In secondo luogo, i nostri articoli non cambieranno il mondo
per come vengono proposte le riflessioni in sé. I nostri pochi (cari) lettori
si ritrovano davanti ad analisi che possono sembrare poco approfondite e troppo
personali. Ma è tutto ragionato: la brevità nasce dalla consapevolezza che chi
non è interessato all’argomento non andrà mai oltre la terza pagina
dell’articolo e dalla fiducia che invece gli appassionati approfondiranno da
soli il poco che diciamo. La soggettività degli articoli invece non è un
problema: non c’è nessuna accademia che ci legga o che ci finanzi, per questo
motivo scriviamo oggettivamente di ciò che soggettivamente ci attrae.
Per esempio, l’idea di questo articolo è nata dalla mia
sorpresa di fronte a un incipit a dir poco straniante. Parlerò quindi del
racconto I leoni meccanici, che si trova nella raccolta Una tomba per
Boris Davidovič,[1]
del serbo Danilo Kiš (1935 - 1989).
Si tratta di una raccolta atipica, i cui racconti sono legati
da un unico filo conduttore: i loro protagonisti sono sempre uomini (innocenti)

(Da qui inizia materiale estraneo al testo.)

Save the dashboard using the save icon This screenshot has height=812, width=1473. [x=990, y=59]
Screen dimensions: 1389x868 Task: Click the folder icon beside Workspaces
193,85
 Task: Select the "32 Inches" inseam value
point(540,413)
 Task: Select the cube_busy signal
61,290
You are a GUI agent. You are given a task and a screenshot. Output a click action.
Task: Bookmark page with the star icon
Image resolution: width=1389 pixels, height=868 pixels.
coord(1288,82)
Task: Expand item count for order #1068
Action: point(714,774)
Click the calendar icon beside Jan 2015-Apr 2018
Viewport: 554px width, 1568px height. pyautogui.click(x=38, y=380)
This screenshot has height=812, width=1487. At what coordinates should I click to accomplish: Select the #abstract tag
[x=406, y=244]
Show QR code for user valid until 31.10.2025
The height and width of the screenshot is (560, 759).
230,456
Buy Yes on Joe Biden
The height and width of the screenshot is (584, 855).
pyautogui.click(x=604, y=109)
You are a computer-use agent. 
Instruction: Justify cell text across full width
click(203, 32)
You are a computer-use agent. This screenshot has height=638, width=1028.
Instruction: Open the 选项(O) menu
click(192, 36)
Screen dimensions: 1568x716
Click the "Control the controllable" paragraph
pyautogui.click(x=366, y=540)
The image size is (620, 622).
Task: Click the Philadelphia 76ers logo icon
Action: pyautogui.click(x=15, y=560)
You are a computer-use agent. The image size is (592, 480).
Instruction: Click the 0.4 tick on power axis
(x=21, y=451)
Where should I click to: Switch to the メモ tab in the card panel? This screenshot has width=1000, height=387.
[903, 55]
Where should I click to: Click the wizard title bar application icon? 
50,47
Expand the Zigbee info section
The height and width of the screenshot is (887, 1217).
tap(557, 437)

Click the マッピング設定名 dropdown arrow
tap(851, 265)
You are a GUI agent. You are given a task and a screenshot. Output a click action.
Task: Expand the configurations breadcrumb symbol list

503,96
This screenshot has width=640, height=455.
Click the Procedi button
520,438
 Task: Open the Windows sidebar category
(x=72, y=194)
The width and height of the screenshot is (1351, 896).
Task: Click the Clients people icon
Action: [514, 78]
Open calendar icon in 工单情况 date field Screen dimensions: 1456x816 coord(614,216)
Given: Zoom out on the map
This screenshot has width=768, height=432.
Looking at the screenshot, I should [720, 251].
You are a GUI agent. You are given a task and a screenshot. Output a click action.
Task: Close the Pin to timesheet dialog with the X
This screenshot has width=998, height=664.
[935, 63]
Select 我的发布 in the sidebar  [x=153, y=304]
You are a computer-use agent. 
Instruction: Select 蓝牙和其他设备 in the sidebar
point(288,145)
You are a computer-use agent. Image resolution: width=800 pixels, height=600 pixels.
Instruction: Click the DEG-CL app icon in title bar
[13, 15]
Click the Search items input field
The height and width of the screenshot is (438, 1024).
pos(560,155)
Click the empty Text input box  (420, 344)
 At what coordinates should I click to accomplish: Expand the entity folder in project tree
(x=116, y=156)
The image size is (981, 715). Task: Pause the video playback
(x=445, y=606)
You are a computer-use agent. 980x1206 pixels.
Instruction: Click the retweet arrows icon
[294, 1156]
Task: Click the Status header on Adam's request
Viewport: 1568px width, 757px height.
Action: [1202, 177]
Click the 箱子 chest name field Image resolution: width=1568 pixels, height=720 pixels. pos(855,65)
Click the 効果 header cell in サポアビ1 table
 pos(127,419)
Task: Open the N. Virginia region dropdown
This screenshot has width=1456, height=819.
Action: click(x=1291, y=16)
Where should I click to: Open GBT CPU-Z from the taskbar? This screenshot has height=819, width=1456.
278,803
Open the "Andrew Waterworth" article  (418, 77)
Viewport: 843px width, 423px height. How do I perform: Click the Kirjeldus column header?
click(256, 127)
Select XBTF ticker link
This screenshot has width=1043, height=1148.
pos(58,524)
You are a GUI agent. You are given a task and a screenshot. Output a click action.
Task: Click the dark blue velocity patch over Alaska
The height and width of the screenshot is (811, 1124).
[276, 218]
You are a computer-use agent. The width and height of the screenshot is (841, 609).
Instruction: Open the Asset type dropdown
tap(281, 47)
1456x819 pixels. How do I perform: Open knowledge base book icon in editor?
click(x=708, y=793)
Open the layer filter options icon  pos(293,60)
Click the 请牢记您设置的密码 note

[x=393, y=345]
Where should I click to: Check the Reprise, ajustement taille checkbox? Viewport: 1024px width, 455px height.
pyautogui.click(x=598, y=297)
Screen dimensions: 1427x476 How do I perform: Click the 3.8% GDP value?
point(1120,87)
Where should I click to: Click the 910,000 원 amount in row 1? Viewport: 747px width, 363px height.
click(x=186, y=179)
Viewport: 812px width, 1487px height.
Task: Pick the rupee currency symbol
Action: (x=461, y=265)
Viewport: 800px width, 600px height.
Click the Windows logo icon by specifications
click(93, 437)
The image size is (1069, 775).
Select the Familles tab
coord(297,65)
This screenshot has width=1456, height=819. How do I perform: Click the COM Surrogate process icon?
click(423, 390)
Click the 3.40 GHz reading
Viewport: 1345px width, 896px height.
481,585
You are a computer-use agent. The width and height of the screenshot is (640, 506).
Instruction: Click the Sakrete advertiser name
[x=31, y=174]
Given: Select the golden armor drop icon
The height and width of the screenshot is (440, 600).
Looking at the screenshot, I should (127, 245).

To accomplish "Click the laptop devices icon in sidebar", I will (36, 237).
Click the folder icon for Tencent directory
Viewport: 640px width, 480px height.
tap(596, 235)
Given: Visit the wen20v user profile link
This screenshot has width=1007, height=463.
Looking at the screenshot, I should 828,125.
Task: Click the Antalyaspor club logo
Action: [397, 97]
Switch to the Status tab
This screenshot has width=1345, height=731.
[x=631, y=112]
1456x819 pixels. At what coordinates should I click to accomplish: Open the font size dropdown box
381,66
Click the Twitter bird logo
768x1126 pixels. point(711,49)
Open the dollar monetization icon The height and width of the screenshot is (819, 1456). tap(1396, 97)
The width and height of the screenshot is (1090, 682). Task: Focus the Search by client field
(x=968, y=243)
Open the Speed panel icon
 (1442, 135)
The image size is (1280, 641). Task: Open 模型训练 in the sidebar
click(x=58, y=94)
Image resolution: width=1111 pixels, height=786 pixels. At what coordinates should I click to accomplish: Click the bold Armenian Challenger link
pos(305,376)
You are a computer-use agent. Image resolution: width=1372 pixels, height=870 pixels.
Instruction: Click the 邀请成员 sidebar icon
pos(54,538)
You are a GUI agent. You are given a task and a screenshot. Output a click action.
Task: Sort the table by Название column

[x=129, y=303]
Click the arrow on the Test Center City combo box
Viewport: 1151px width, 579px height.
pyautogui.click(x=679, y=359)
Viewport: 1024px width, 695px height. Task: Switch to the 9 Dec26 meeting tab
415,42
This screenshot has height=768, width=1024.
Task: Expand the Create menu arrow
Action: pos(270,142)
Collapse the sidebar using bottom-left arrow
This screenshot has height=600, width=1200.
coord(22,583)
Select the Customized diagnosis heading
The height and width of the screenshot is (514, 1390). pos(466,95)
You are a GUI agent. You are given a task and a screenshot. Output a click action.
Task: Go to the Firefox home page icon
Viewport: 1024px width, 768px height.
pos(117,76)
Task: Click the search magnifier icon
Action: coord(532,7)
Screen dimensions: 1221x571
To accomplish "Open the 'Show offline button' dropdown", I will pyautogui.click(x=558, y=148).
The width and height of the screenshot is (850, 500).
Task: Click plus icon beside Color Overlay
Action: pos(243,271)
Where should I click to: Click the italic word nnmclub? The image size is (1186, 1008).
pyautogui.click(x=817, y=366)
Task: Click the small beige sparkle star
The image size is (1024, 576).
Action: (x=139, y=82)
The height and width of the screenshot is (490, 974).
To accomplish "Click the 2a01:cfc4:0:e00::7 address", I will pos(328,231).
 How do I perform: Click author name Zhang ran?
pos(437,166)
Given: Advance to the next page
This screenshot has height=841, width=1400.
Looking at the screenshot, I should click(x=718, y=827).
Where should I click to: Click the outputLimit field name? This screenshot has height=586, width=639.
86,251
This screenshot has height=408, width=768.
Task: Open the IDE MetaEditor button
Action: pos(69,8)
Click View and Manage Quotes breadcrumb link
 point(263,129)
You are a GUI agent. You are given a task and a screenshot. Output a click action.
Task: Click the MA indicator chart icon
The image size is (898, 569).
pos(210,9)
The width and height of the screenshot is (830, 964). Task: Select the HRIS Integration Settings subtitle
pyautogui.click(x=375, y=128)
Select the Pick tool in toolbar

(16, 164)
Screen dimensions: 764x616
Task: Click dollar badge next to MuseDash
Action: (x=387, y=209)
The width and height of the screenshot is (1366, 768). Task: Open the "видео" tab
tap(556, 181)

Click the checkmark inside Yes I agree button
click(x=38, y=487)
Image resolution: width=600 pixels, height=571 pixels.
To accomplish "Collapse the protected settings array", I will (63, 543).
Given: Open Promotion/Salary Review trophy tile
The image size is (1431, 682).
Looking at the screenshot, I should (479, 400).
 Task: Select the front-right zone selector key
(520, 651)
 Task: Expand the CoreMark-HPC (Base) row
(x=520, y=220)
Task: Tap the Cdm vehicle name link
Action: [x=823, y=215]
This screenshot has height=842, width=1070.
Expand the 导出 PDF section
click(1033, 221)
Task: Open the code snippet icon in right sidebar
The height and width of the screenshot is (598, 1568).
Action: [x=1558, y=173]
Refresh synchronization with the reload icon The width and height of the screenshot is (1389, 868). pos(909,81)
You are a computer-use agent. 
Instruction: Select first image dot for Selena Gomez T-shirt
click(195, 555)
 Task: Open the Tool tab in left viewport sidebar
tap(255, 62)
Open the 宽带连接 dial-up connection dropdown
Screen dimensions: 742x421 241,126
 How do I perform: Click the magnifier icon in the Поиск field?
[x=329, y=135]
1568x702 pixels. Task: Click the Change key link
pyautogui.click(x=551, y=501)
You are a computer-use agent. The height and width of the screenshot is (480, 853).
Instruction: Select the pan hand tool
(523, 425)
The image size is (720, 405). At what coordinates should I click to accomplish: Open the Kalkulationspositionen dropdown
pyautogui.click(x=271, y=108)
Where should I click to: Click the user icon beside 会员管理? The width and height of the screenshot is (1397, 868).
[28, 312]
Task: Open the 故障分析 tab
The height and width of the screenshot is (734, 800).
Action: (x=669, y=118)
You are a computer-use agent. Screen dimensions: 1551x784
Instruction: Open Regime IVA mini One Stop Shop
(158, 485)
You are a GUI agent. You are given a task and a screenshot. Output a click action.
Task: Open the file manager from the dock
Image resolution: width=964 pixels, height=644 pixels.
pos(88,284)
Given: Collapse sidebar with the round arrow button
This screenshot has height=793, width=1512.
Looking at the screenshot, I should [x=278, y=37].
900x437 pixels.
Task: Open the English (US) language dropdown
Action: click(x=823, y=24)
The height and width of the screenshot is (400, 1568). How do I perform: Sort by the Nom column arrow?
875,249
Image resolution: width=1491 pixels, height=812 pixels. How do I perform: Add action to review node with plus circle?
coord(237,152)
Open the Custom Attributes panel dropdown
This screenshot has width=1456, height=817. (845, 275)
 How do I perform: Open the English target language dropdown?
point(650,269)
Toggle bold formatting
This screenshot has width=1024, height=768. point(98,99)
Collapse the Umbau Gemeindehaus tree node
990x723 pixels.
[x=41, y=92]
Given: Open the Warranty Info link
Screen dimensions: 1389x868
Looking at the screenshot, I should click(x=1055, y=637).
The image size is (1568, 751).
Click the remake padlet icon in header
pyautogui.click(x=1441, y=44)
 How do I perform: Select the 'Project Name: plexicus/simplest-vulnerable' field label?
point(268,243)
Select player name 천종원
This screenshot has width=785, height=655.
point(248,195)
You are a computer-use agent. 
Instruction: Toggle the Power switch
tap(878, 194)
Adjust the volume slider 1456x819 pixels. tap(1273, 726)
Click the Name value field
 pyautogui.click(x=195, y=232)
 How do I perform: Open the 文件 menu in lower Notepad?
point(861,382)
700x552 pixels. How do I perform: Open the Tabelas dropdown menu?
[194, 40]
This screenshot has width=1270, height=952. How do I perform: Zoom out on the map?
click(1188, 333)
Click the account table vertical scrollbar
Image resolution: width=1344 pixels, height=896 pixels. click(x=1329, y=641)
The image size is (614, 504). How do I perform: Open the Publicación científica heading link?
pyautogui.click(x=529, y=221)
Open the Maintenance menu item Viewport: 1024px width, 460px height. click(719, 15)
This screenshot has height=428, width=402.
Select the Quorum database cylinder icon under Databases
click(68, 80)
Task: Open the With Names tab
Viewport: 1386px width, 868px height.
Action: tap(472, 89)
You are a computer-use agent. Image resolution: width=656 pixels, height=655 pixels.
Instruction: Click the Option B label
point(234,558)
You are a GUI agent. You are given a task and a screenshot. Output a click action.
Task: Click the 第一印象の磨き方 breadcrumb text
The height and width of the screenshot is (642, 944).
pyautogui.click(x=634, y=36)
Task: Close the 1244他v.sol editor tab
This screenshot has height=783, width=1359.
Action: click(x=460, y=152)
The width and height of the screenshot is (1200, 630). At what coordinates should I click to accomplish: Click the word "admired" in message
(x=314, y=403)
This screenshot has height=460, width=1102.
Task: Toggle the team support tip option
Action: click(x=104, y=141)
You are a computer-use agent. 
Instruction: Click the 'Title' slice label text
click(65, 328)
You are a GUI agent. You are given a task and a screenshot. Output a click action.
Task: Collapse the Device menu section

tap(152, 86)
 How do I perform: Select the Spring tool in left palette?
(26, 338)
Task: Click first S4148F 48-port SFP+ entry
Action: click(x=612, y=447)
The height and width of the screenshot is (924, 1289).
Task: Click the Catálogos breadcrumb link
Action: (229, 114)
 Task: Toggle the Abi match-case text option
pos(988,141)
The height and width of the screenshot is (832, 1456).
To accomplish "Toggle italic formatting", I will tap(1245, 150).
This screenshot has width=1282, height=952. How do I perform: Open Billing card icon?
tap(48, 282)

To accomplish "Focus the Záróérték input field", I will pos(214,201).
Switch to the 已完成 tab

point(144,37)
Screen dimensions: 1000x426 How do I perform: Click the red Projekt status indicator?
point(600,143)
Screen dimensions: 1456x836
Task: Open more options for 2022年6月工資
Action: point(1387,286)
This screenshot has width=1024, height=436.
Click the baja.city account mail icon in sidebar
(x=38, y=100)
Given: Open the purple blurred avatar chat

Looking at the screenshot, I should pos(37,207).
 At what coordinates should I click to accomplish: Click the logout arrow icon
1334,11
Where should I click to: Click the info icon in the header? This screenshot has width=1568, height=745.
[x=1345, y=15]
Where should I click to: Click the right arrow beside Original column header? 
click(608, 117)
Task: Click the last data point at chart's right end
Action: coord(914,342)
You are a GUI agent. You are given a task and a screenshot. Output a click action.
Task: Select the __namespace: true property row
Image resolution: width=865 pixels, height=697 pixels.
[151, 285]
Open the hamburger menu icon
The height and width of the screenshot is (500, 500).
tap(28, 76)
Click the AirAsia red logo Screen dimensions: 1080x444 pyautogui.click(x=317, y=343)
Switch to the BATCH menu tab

che di punto in bianco la complessa macchina politica dell'URSS destina prima a
una forzata ammissione di colpa, poi al carcere e infine alla morte. Ma non si
tratta di un semplice libro a sfondo storico e politico: Kiš apprifitta della
somiglianza degli episodi per sviscerare di volta in volta i temi che ha più a
cuore. Non è infatti casuale il sottotitolo della raccolta: i "Sette
capitoli di una stessa storia" non sono infatti altro che sette occasioni
per affrontare i temi della nostra esistenza, dell'arte e della storia restando
sempre ancorati allo stesso soggetto.
Ho usato il termine straniante non a caso: l’apertura del
racconto mette il lettore in una posizione diversa dal solito e lo costringe a
riflettere su ciò che legge, come se per la prima volta osservasse qualcosa di
assolutamente comune sotto una luce nuova. Infatti, di norma un racconto viene
presentato come la narrazione veritiera di un fatto presentato in prima o in
terza persona, e solitamente il lettore accetta per vero quello che gli viene
raccontato, come per rispetto di un implicito patto di finzione che sta alla
base della lettura di un testo letterario. In questo caso, invece, ci si
ritrova di fronte a qualcosa di diverso: nel primo capitolo l’autore dichiara apertamente
che l’unico personaggio storico della vicenda è già sufficientemente noto
grazie alla storiografia, e perciò non gli verrà assegnato molto spazio nella
trama:
L’unico
personaggio storico di questa vicenda, Édouard Herriot, [..] qui forse non avrà
un ruolo di grande rilievo. Non perché, diciamolo subito, sia meno importante,
per la nostra storia, di un altro soggetto – di fantasia, ma non per questo
meno realistico – che qui compare, bensì perché semplicemente sui personaggi storici
ci sono anche altri documenti. Non dimentichiamolo: Édouard Herriot fu inoltre
scrittore e memorialista, un uomo politico di grande levatura, e la sua
biografia si può trovare in ogni enciclopedia che si rispetti.[2]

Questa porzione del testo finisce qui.